God also has a name for those who follow him (2 Chronicles 7:14). We are called by His name. And there is also this: There is a reward promised for believers, which is to be given a new name (Revelation 2:17).

According to, "Sometimes a person was identified by his tribe, such as “Aaron, the Levite” (Exodus 4:14), which differentiated that particular Aaron from the Aarons in other tribes. In the same way, Jesus was called Jesus of Nazareth to indicate His hometown (Matthew 26:71; John 18:5). Others in biblical times used their occupations as a functional last name, such as “Simon the tanner” (Acts 10:6). “Tanner” wasn’t his last name, but a way to distinguish him from other Simons in the area who had a different occupation.

"Judas Iscariot’s name was given to him to designate his native place, Carioth, or Kerioth, a small town in the tribe of Judah. Matthew, one of the Twelve and author of the gospel bearing his name, refers to himself as “Matthew the tax-collector” (Matthew 10:3), which reveals not only his occupation, but the astounding fact that even someone as lowly and despised as a tax collector could be chosen by Jesus to become His follower."

God has nicknames for us too. Gideon was called "a mighty man of valor" even though he felt afraid and weak (Judges 6:12). 

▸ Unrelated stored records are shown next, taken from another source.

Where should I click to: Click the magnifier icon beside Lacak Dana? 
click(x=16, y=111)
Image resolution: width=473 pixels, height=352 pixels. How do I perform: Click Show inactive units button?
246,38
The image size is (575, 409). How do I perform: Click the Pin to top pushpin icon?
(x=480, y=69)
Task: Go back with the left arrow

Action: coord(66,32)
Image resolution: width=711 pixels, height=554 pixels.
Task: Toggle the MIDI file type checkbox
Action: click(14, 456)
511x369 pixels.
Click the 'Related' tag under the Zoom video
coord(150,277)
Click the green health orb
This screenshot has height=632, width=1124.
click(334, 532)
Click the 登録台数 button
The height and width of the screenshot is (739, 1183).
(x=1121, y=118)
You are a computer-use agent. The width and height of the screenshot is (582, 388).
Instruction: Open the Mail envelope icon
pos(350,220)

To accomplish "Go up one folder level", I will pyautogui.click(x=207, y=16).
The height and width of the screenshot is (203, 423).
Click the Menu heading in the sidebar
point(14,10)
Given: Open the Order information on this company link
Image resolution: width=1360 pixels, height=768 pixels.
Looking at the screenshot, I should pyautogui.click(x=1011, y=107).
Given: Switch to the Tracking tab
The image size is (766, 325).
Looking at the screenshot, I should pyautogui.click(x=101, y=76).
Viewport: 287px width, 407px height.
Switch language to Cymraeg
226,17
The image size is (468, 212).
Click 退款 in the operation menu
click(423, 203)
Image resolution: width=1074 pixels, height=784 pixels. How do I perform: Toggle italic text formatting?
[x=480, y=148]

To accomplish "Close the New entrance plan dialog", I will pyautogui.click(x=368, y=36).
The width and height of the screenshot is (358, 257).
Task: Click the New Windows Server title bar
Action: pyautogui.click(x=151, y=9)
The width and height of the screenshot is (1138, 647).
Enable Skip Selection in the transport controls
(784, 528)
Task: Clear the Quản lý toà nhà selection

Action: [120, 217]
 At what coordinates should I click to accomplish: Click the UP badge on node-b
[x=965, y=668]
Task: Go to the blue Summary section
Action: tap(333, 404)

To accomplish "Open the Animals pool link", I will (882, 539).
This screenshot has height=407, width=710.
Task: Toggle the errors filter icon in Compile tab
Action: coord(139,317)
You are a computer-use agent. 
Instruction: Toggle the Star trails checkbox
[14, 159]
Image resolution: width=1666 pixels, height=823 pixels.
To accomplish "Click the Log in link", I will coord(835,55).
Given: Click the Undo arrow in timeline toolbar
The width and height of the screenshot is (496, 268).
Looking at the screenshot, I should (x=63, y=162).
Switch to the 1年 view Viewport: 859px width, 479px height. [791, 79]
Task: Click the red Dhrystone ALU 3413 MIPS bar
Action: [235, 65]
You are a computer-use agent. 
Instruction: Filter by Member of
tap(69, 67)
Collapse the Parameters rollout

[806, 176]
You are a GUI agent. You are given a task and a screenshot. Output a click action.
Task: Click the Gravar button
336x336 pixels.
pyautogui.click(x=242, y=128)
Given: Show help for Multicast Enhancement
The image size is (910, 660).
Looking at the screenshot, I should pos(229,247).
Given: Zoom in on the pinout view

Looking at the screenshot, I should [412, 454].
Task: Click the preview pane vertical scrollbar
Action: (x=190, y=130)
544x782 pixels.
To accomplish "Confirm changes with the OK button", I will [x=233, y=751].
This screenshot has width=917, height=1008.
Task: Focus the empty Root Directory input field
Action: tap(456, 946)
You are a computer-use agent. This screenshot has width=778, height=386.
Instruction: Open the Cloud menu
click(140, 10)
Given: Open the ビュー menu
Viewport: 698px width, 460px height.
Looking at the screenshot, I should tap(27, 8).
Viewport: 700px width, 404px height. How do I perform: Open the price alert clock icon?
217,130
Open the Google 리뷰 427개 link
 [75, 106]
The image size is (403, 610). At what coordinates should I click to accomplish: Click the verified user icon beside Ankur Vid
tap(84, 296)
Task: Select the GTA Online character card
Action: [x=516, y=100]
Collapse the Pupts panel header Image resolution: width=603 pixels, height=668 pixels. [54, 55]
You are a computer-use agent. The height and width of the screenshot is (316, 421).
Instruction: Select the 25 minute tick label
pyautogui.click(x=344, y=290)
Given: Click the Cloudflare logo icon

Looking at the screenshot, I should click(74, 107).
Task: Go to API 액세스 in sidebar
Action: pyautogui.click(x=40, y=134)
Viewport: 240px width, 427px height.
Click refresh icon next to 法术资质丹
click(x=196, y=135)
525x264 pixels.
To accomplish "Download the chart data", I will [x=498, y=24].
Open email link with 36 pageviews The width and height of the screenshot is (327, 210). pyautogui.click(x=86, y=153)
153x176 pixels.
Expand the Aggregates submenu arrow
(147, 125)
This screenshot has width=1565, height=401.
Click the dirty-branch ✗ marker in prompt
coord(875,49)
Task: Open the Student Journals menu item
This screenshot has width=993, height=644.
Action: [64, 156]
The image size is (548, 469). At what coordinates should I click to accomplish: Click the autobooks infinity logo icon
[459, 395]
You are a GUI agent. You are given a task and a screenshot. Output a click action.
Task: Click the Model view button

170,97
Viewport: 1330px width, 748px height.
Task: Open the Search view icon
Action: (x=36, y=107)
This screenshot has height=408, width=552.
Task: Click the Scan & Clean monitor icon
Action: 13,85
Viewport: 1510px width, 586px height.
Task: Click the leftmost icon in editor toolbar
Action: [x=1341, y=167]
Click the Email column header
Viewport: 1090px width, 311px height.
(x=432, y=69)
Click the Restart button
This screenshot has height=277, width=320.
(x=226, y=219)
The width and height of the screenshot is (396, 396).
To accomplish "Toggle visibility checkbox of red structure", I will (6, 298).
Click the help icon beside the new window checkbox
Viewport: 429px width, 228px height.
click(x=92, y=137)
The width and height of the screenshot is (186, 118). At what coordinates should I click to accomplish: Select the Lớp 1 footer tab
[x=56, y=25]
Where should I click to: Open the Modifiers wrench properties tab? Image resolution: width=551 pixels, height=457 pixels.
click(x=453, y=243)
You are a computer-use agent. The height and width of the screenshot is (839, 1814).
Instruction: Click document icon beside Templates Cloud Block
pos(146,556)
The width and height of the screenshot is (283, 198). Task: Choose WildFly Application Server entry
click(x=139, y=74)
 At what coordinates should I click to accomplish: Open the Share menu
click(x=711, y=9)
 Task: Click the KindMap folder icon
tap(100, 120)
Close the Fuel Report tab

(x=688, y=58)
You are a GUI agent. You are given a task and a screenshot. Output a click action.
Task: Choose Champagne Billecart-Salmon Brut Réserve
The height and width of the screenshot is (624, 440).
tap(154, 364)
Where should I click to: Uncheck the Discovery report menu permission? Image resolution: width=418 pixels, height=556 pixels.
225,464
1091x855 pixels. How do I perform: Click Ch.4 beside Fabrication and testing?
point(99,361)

Why did Jesus change Peter's name? Well, he didn't change it. He just added another descriptor to his disciple's life. Instead of being just a son of Jona, he would also become the one to lay a foundation for belief in Christ for the Jew and Gentile.  You can see in Matthew 16:13-16 that Peter was the only one to whom the Holy Spirit revealed Jesus as the Son of the Living God. You could say that the Holy Spirit's revelation to Peter classified as an encounter with God, and that it was at that very supernatural moment that "Simon" literally became "Peter", as Jesus declared in Matthew 16:18.

Jesus was speaking in faith and prophetically as He pronounced that, because He had not yet been crucified, and Peter had not yet denied his Lord three times (Matthew 26:34). This fact also adds a deeper layer of meaning to Luke 22:32, when Jesus gives Peter some final instructions during the Last Supper. Note that in that passage, Peter had denied his Lord, and Jesus referred to Peter as "Simon." But also note that Jesus' reference was personal - it wasn't "Simon, son of Jonah". It was just "Simon." A single soul.

Also note that the angel at the tomb of Jesus didn't say, "Simon", but rather, "Peter" in Mark 16:7, "But go your way, tell his disciples and Peter that he goeth before you into Galilee: there shall ye see him, as he said unto you."